§ Work to be completed
Search the entries below. Return every line that has "agent" in it.

Stored data
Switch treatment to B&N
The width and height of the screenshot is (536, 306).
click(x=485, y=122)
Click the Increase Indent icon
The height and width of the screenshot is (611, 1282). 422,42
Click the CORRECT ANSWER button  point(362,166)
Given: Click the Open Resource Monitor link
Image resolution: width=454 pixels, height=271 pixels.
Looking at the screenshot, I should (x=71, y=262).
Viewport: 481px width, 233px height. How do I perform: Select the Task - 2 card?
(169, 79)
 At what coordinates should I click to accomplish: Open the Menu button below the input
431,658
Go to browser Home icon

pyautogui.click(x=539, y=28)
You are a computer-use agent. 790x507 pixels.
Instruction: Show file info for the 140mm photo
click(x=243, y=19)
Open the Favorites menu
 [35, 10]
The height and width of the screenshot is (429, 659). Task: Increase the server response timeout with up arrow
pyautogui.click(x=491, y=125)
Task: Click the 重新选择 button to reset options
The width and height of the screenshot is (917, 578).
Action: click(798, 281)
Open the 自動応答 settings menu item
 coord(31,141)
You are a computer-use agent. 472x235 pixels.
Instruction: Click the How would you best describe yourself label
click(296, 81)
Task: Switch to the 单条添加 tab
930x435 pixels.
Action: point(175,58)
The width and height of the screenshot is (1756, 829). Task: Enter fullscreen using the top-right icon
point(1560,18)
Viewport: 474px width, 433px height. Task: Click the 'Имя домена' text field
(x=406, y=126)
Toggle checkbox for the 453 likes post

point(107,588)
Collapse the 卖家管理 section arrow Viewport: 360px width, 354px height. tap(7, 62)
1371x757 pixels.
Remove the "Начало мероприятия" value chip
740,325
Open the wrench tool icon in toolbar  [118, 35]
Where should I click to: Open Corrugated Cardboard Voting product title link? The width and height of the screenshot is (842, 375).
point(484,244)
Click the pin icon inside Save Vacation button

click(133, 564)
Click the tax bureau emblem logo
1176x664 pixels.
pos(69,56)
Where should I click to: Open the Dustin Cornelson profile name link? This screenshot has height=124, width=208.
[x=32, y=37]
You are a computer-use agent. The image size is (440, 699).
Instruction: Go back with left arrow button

§ Response below
You are a computer-use agent. 790x507 pixels.
You are a computer-use agent. 472x235 pixels.
You are a computer-use agent. The image size is (440, 699).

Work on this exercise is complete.